No sé usted, pero yo lo primero que hago al comprar un libro es meter mi nariz indiscreta entre las páginas. Me emociona oler y adivinar la tinta, la celulosa e incluso el pegamento. Si fuera un vampiro (¿y qué lector no lo es?), diría que me encanta percibir cómo fluye la sangre de los libros. También me gustan los libros viejos; su piel seca y oscurecida huele a chocolate. No tengo nada contra los prosaicos libros de bolsillo: nos permiten llevarlos siempre encima como si fueran un artículo de emergencia, un botiquín secreto. Tampoco me enloquecen las primeras ediciones y esas cosas tan caras: son libros entristecidos, reliquias de vitrina que uno teme palpar.
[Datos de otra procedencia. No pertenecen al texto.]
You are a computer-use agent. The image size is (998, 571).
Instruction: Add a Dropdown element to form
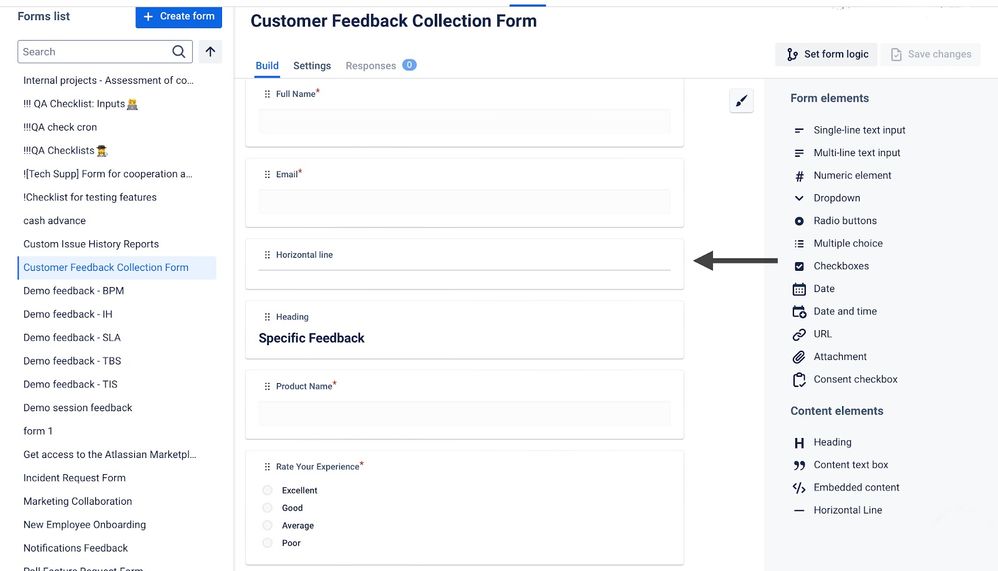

Amo las bibliotecas públicas, porque en ellas el placer en grupo y la promiscuidad están bien vistos. Sin embargo, en el fondo, me incomoda prestar o que me presten libros. Suelo anotar salvajemente mis ejemplares y me asusta perder las notas. Leer libros ajenos de algún modo me frustra, pues debo renunciar a escribir en sus páginas. Naturalmente, estos celos me avergüenzan. Así que suelo disimularlos y prestar mis libros de todas formas. Cada vez que lo hago, sufro como un Otelo hasta que vuelven a casa y me juran que son míos, sólo míos.